#### [Extract provided]
Re: [PATCH v4 00/15] Fast kernel headers: split linux/mm.h

From: Max Kellermann
Date: Tue Mar 12 2024 - 14:11:45 EST


On Tue, Mar 12, 2024 at 5:33 PM David Hildenbrand <david@xxxxxxxxxx> wrote:
> Just curious: why? Usually build time, do you have some numbers?

(This has been discussed so often and I thought having smaller header
dependencies was already established as general consensus among kernel
devs, and everybody agreed that mm.h and kernel.h are a big mess that
needs cleanup.)

Why: Correctness, less namespace pollution, and the least important
aspect is reduced build times. However, the gains by this patch set
are very small; each optimization gains very little.

Some time ago, I posted a much larger patch set with a few numbers:
https://lore.kernel.org/lkml/20240131145008.1345531-1-max.kellermann@xxxxxxxxx/
- the speedup was measurable, but not amazing, because even after that
patch set, everybody still includes everything, and much more cleanup
is needed to make a bigger difference. Once the big knots like
kernel.h and mm.h are broken up, we will have better results. And as I
said: build times are nice, but the lesser advantage.

Anyway, this first patch set was so extremely large that nobody was
able to review it. So this patch contains just the parts that deal
with mm.h; later, when this patch set is merged, I can continue with
other headers. (I already have a branch that splits kernel.h and I'll
submit it eventually, after the mm.h cleanup.)

> I'm not against splitting out stuff. But one function per header is a
> bit excessive IMHO.

#### [Problems]
a – In the reply about splitting linux/mm.h, which two headers does the writer call the big knots that must be broken up?
b – Do these statements agree with the reply about splitting linux/mm.h? Answer yes or no for each and quote the deciding words. (i) The writer ranks reduced build times as the least important reason for the cleanup. (ii) The earlier, larger patch set gave a dramatic speedup. (iii) The writer has already submitted the branch that splits kernel.h.
c – Resume the reply about splitting linux/mm.h from where it stops.

#### [Stored data]
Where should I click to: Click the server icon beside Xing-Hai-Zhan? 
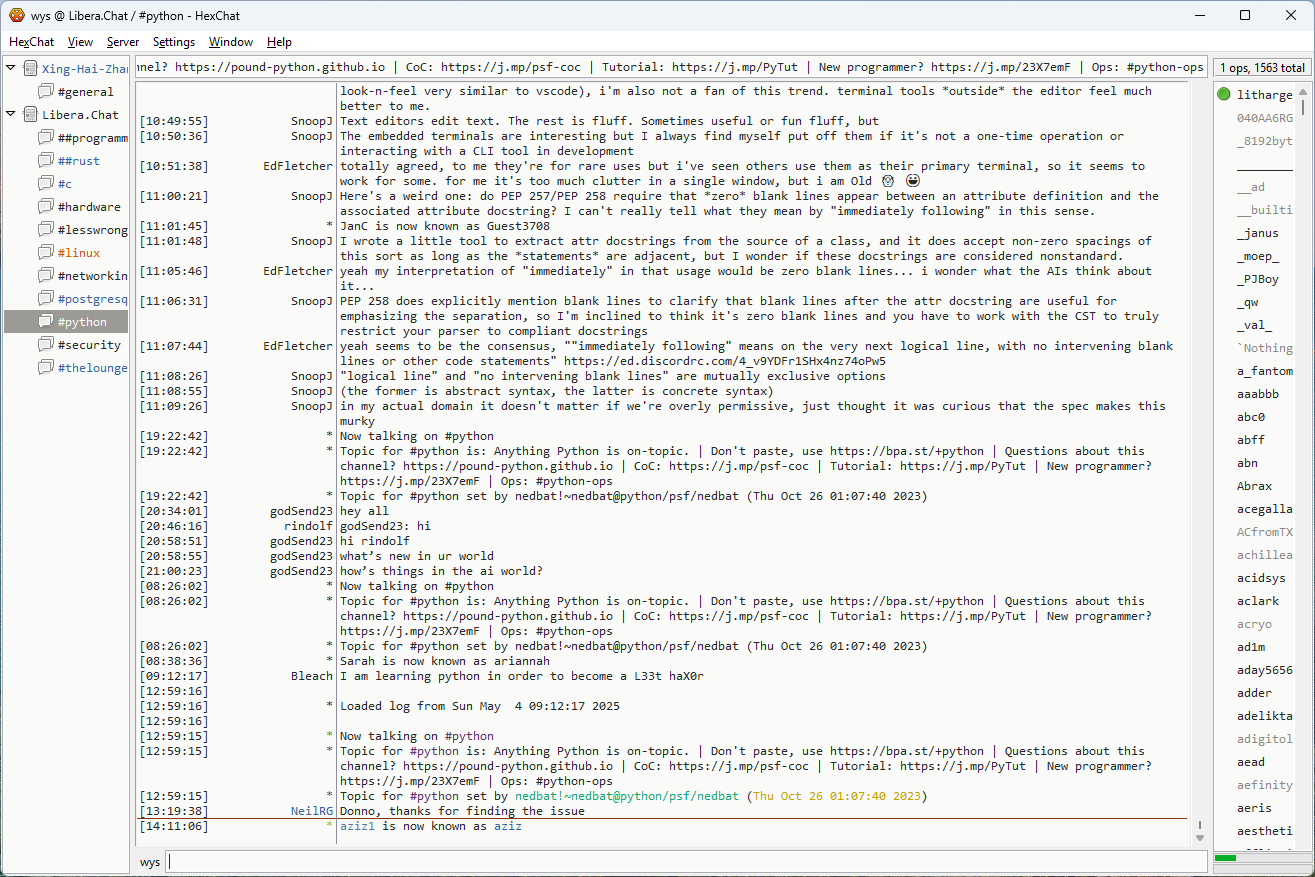click(x=31, y=69)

#### [Solved problems]
a – kernel.h and mm.h

b –
(i) Yes: "the least important aspect is reduced build times"
(ii) No: "the speedup was measurable, but not amazing"
(iii) No: "I already have a branch that splits kernel.h and I'll submit it eventually, after the mm.h cleanup."

c –
One function per header is certainly not my goal and I agree it's
excessive; but folio_next() in its own header made sense, just in this
special case, because it allowed removing the mm.h dependency from
bio.h. Removing this dependency was the goal, and folio_next.h was the
solution for this particular problem.

> Ideally, we'd have some MM guideline that we'll be
> able to follow in the future. So we don't need "personal taste".

Agree. But lacking such a guideline, all I can do is make suggestions
and submit patches for review, trying to follow what seemed to be
consensus in previous cleanups and what had previously been merged.

> For example, if I were to write a folio_prev(), should I put it in
> include/linux/mm/folio_prev.h ? Likely we'd put it into folio_next.h,
> but then the name doesn't make any sense.

True. But since no folio_prev() function exists, the only name that
made sense for this header was folio_next.h. If folio_prev() gets
added, I'd say put it in that header, but rename it to, let's say,
"folio_iterator.h". But right now, with just this one function (and
nothing else like it that could be added here), I decided to suggest
naming it "folio_next.h". If you think "folio_iterator.h" or something
else is better, I'll rename and resubmit; names don't matter so much
to me; the general idea of cleaning up the headers is what's
important.

> The point I am trying to make: if there was a single folio_ops.h, it
> would be clearer where it would go.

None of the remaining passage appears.